PREFER (2016–2022) focused directly on integrating patient preferences into benefit-risk assessments across the drug lifecycle.
CENTRE FEDERAL D'EXPERTISE DES SOINS DE SANTE
Belgian federal health evidence centre specialising in benefit-risk assessment, patient preferences, and personalised clinical trial methodology.
Their core work
The Belgian Federal Knowledge Centre for Health (KCE) is a government-mandated body that produces independent scientific evidence to support healthcare policy and decision-making in Belgium. Their work spans health technology assessment, clinical methodology, and benefit-risk evaluation of medicines and medical interventions. In H2020, they contributed expertise in how patient preferences should be integrated into drug approval and lifecycle management processes, and in the methodological design of personalized clinical trials. They bridge the gap between clinical research evidence and public health policy.
What they specialise in
PERMIT (2020–2022) addressed umbrella trial methodology, patient stratification, and translational research for personalized medicine.
PERMIT keywords explicitly include patients stratification and cohorts, reflecting methodological depth in clinical data segmentation.
Machine learning appears as a keyword in PERMIT, suggesting growing use of AI methods within their clinical trial and evidence synthesis work.
KCE's institutional mandate and participation in both projects centers on translating clinical evidence into actionable policy and regulatory guidance.
How they've shifted over time
Their earliest H2020 engagement (PREFER, 2016) focused on benefit-risk methodology and the role of patient preferences in regulatory decision-making — a largely qualitative, policy-oriented domain. By 2020, with PERMIT, their work had shifted toward quantitative clinical trial methodology: patient stratification, machine learning, umbrella trials, and translational research pipelines. The trend is a clear move from policy-advisory roles toward data-driven, methodologically rigorous clinical research design.
KCE is moving from health policy advisory work toward active participation in precision medicine research, combining regulatory methodology with machine learning and adaptive trial design — making them increasingly relevant to pharma R&D consortia.
How they like to work
KCE has participated exclusively as a partner, never as consortium coordinator, which reflects their institutional role as an independent evidence body rather than a project driver. Despite only two projects, they engaged with 47 unique partners across 12 countries, suggesting they join large, multi-stakeholder consortia rather than small focused teams. This breadth indicates they are valued as a credible, neutral third-party voice on health evidence and policy methodology.

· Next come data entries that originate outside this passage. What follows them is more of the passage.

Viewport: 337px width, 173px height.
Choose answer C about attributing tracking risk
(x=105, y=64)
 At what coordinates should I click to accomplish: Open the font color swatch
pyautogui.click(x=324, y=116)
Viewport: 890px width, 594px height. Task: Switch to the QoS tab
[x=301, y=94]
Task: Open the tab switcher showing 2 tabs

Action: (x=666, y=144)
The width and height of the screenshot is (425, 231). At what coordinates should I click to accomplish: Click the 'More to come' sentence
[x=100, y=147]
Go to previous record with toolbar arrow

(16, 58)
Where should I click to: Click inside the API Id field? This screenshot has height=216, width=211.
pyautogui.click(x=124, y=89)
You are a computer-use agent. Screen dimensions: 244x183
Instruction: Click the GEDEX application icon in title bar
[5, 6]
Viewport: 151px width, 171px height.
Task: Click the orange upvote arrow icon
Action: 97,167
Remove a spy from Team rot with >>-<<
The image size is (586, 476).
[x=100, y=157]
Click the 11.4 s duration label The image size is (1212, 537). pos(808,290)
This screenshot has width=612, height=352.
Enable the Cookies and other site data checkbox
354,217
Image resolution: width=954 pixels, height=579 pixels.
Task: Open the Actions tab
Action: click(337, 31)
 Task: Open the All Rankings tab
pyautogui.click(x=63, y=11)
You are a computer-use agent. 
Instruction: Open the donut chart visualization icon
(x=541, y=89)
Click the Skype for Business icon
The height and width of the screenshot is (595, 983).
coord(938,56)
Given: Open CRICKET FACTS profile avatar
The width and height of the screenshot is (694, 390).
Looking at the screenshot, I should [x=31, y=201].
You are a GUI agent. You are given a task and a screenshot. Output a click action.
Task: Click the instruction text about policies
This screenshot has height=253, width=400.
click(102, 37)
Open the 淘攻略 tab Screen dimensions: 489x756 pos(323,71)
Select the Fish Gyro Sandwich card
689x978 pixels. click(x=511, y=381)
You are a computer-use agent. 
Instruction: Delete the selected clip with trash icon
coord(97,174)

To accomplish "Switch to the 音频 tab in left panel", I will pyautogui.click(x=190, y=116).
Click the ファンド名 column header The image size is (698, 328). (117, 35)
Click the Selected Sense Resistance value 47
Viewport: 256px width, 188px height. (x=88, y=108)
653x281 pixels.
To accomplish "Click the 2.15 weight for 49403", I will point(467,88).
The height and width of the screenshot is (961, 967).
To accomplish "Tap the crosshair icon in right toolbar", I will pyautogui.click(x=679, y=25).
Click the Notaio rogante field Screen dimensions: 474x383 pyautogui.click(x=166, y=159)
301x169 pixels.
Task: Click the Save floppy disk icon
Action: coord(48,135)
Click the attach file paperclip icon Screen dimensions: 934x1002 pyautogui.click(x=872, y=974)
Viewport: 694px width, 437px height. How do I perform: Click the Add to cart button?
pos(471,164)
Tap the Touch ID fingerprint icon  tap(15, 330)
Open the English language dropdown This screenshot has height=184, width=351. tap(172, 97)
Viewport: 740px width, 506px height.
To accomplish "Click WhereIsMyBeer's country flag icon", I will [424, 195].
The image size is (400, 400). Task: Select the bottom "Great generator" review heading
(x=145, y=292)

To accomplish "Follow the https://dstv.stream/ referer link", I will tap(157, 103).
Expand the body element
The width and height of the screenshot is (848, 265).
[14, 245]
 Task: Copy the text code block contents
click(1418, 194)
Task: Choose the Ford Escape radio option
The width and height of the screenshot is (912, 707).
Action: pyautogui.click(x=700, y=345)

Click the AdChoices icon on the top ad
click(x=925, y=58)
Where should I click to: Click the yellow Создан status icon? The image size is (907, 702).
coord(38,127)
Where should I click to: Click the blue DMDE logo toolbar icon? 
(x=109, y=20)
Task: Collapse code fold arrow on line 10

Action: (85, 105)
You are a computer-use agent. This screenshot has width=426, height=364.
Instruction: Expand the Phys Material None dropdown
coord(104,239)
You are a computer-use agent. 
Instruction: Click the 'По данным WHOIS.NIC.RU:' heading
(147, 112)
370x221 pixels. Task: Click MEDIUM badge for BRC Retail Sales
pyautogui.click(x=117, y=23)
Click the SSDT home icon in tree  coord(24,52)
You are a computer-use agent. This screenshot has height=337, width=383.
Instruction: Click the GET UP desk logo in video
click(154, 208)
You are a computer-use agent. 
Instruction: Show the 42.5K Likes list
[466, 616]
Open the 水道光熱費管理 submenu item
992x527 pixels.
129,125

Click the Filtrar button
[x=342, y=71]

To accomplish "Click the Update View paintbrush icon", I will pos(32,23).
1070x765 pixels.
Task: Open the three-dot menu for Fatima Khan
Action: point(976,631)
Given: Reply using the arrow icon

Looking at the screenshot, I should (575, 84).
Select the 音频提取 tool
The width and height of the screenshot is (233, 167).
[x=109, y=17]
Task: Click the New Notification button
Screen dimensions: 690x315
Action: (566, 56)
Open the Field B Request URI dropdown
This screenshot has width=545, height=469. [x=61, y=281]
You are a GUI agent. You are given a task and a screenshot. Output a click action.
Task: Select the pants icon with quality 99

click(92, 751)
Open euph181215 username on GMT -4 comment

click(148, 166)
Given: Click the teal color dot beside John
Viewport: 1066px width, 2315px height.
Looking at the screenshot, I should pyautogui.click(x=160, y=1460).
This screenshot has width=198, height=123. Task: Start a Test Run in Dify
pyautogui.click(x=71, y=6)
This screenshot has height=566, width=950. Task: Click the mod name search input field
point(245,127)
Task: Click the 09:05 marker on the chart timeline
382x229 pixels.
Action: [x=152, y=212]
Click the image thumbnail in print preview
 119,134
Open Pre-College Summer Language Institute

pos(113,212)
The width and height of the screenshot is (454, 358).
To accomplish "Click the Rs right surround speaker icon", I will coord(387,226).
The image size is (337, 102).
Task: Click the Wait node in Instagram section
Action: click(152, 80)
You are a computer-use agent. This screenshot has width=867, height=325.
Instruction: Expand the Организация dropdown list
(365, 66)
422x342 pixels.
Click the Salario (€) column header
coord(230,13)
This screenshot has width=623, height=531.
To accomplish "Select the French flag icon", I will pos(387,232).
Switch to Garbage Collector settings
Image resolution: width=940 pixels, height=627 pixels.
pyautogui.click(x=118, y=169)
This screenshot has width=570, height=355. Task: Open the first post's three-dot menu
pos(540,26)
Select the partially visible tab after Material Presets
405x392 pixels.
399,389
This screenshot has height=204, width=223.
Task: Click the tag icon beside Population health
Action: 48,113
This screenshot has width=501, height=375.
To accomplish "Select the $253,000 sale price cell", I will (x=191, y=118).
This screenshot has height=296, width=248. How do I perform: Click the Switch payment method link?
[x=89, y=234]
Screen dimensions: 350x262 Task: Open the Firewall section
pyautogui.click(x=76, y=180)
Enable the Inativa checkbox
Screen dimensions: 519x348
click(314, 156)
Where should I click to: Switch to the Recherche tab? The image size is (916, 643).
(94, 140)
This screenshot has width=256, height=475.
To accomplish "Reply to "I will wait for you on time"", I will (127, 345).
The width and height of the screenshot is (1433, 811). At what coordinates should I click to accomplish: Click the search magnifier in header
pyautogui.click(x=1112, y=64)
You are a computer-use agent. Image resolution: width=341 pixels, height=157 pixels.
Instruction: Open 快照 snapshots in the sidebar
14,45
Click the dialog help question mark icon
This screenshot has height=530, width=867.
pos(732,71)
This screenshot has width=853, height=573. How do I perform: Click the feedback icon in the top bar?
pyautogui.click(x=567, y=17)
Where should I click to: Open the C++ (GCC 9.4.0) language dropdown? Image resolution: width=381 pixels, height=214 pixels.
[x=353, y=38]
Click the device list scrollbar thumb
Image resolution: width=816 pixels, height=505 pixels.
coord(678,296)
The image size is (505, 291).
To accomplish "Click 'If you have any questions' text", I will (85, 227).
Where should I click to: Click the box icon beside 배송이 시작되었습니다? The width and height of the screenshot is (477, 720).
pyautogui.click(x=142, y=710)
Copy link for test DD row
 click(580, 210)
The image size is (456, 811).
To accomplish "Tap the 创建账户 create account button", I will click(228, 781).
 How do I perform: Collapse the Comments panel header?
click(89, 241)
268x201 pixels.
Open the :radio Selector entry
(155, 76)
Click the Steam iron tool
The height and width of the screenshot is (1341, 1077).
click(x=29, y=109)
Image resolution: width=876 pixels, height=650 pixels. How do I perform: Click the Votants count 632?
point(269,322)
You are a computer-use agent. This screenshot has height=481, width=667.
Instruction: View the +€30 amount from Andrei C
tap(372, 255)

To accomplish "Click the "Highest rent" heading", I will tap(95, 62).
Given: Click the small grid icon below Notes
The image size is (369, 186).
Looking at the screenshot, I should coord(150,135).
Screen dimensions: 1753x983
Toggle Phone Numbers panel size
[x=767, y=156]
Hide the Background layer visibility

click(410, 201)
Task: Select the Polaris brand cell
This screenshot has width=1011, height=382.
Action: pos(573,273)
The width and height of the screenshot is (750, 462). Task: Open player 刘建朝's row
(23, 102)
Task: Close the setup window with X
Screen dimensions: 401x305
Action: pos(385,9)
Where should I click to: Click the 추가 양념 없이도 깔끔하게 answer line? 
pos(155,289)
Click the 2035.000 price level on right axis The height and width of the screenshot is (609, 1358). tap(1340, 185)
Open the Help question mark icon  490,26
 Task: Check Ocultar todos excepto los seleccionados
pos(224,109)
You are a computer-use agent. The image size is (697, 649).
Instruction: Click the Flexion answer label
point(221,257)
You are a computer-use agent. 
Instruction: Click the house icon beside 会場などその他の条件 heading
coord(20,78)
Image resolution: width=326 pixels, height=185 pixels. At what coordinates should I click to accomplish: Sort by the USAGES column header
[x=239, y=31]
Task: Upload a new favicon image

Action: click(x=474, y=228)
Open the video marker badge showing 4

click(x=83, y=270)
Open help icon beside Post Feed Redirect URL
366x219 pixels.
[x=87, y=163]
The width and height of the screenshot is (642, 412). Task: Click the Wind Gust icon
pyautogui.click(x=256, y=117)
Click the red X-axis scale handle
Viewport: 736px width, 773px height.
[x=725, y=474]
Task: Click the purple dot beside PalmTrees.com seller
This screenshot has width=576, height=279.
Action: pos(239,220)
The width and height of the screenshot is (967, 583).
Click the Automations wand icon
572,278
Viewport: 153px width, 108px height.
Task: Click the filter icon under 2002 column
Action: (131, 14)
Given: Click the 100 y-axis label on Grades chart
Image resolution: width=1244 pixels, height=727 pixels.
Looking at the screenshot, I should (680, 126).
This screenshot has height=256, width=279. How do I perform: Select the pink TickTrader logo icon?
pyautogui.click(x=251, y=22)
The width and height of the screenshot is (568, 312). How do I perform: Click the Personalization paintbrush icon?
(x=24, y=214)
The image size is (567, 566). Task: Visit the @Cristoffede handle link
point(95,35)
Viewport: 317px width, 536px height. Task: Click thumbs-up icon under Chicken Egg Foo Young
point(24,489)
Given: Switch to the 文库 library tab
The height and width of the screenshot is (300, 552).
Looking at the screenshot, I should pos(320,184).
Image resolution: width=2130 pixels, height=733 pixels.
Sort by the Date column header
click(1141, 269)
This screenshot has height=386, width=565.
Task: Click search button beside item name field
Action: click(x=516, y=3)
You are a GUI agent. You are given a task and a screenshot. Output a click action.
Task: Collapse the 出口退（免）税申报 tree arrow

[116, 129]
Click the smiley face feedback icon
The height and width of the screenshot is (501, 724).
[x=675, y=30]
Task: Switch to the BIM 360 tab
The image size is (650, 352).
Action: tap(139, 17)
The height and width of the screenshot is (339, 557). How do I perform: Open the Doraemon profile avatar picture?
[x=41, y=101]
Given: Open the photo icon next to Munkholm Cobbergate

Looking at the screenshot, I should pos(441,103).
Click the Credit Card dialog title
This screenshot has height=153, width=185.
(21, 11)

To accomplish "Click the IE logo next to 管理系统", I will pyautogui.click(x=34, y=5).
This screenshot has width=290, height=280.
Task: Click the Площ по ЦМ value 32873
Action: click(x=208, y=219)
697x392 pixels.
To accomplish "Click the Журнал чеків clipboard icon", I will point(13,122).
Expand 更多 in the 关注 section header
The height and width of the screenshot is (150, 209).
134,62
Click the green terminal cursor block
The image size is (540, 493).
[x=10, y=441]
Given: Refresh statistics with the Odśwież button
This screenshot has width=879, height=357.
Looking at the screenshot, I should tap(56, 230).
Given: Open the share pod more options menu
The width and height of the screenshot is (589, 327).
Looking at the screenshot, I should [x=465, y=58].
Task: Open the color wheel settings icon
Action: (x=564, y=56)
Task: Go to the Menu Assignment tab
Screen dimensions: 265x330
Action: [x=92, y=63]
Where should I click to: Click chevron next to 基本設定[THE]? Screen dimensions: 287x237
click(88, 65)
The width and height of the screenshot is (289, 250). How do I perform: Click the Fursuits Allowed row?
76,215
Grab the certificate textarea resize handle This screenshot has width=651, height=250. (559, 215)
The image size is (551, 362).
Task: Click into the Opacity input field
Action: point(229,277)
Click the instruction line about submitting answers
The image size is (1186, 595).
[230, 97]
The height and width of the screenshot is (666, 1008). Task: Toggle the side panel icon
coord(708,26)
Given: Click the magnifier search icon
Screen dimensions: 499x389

KCE collaborated with 47 unique partners across 12 countries despite only two projects — an unusually wide network for such limited participation. Their reach is European, consistent with involvement in large IMI (Innovative Medicines Initiative) and RIA consortia.
What sets them apart
KCE is one of only a small number of national health technology assessment bodies in Europe with direct H2020 research participation, giving them a rare combination of regulatory credibility and hands-on EU research experience. Their government mandate ensures independence from commercial interests, which makes them a trusted partner for benefit-risk and patient-preference work where neutrality is essential. For pharma or MedTech consortia needing a policy bridge between clinical evidence and reimbursement decisions, KCE fills a role that academic partners cannot.
Highlights from their portfolio
- PREFERA long-running IMI-funded project (2016–2022) with the largest single EC grant to KCE (EUR 252,500), addressing a pivotal regulatory question — how to formally incorporate patient preferences into drug approval decisions.
- PERMITRepresents KCE's pivot toward precision medicine, introducing machine learning and umbrella trial design into their methodological toolkit for the first time.